Task brief. Scan the records below for the line with "Zoom out of the chart" and the line with "Given: Turn off the lit teal note in top row", and retype that range exactly, both ends included, pictures excepted.

Available records.
┌──

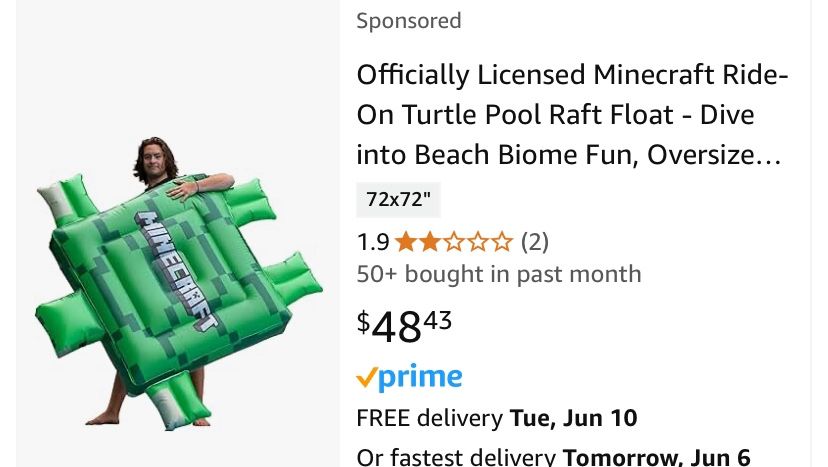Click the second orange rating star
Viewport: 828px width, 467px height.
430,242
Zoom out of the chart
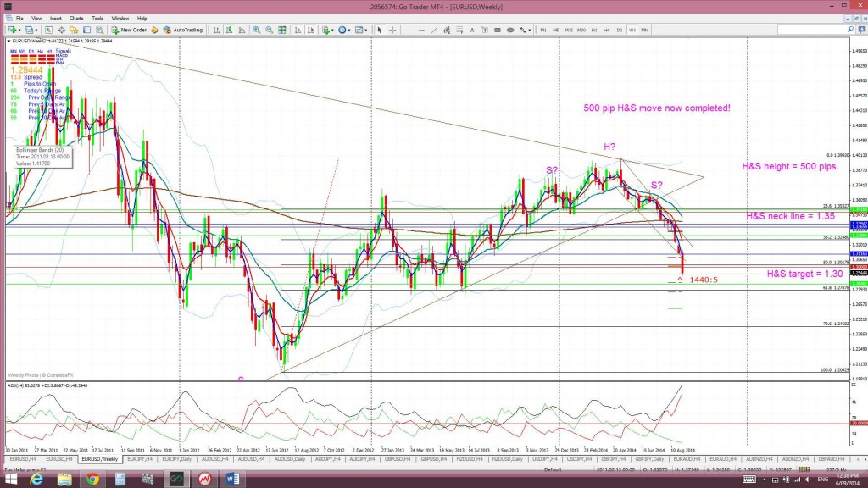The width and height of the screenshot is (868, 488). (269, 31)
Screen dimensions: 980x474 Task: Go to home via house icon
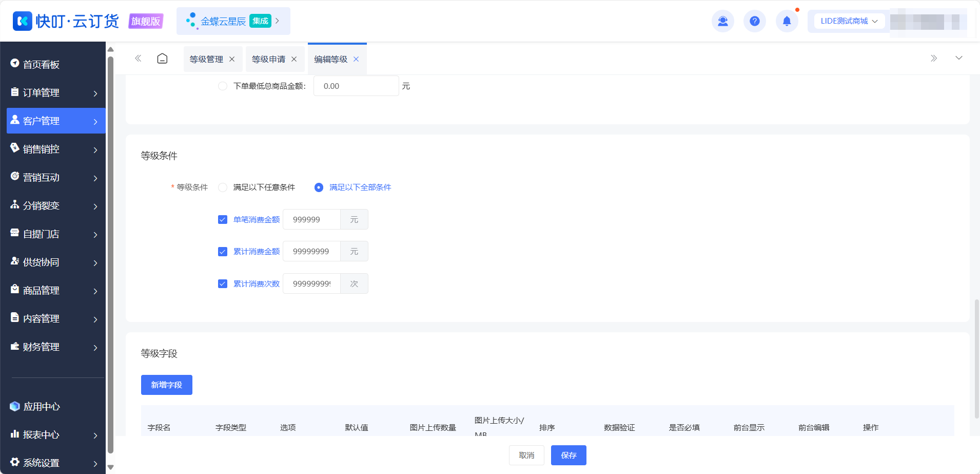[162, 59]
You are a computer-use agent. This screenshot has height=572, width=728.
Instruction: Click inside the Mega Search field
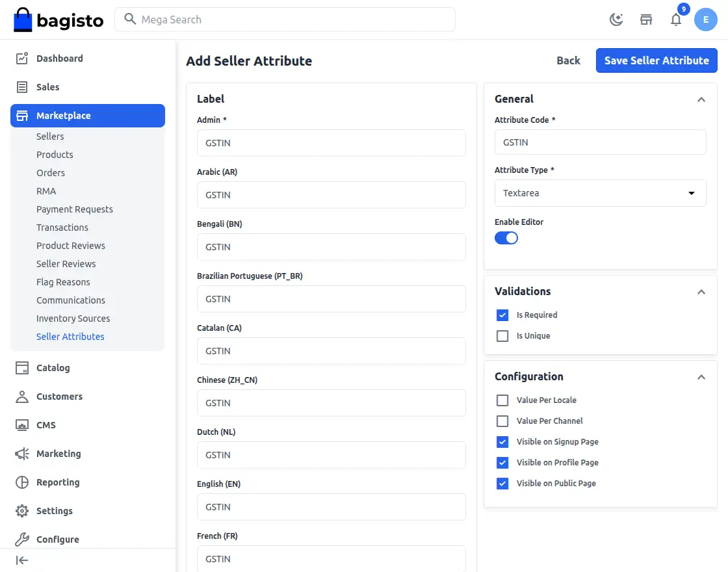tap(285, 20)
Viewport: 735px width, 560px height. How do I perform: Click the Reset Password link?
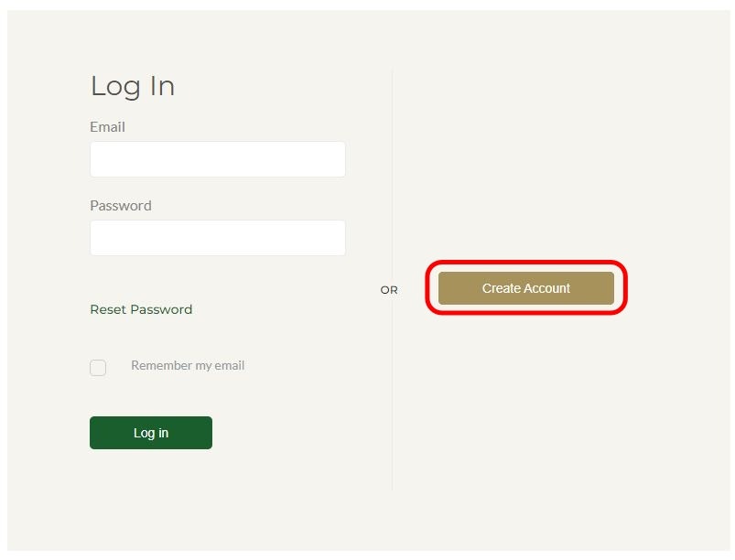click(141, 309)
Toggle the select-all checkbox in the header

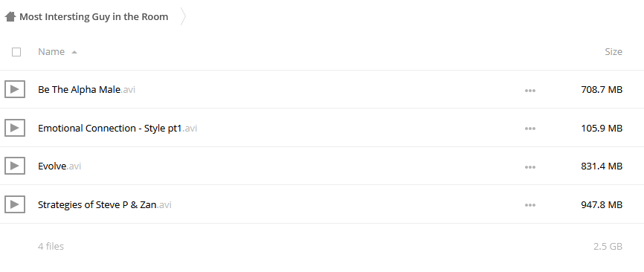16,52
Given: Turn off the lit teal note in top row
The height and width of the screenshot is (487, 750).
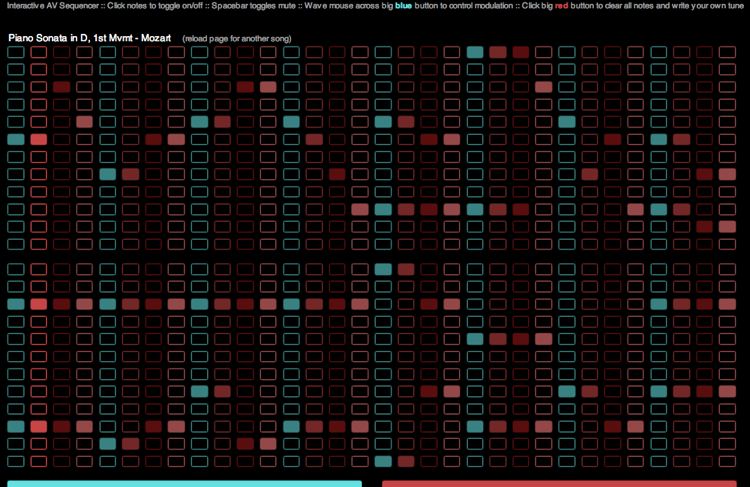Looking at the screenshot, I should (x=475, y=52).
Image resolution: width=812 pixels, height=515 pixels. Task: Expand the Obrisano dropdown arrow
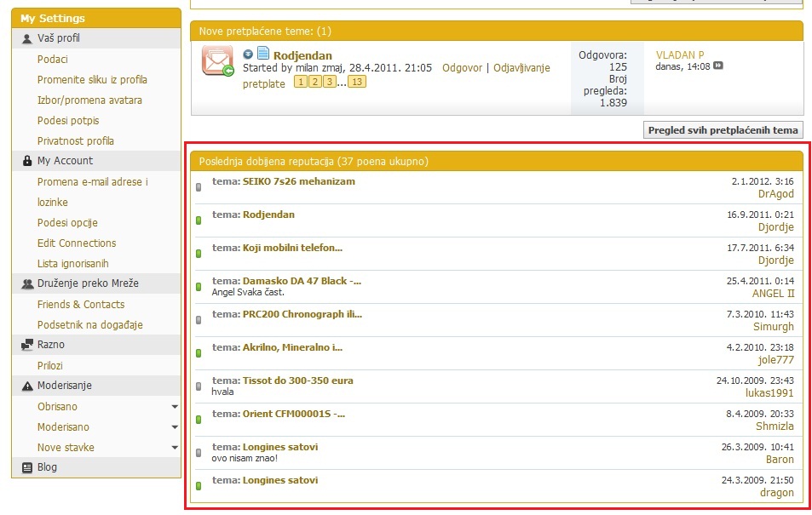[x=175, y=407]
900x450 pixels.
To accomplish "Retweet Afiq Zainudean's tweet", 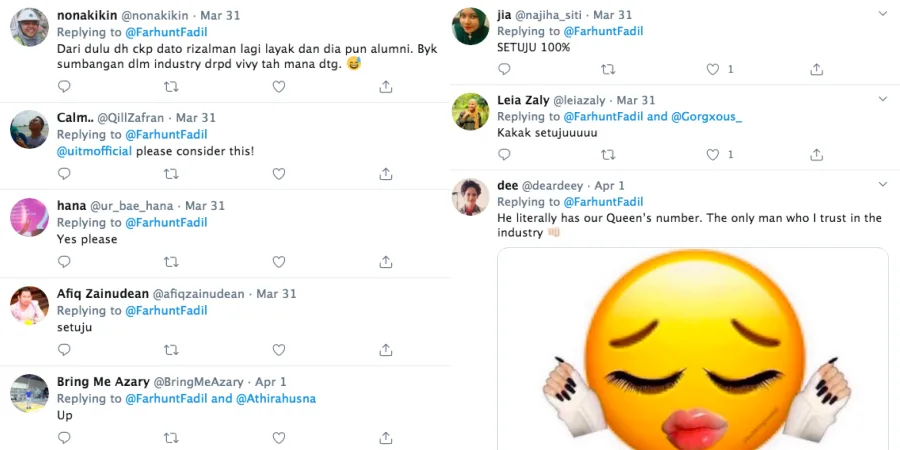I will pos(171,350).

└──

Answer section.
Zoom out of the chart
The width and height of the screenshot is (868, 488). (269, 31)
Screen dimensions: 980x474 Task: Go to home via house icon
[162, 59]
You are a computer-use agent. This screenshot has height=572, width=728.
Instruction: Click inside the Mega Search field
tap(285, 20)
Viewport: 735px width, 560px height. How do I perform: Click the Reset Password link?
click(141, 309)
Toggle the select-all checkbox in the header

16,52
Given: Turn off the lit teal note in top row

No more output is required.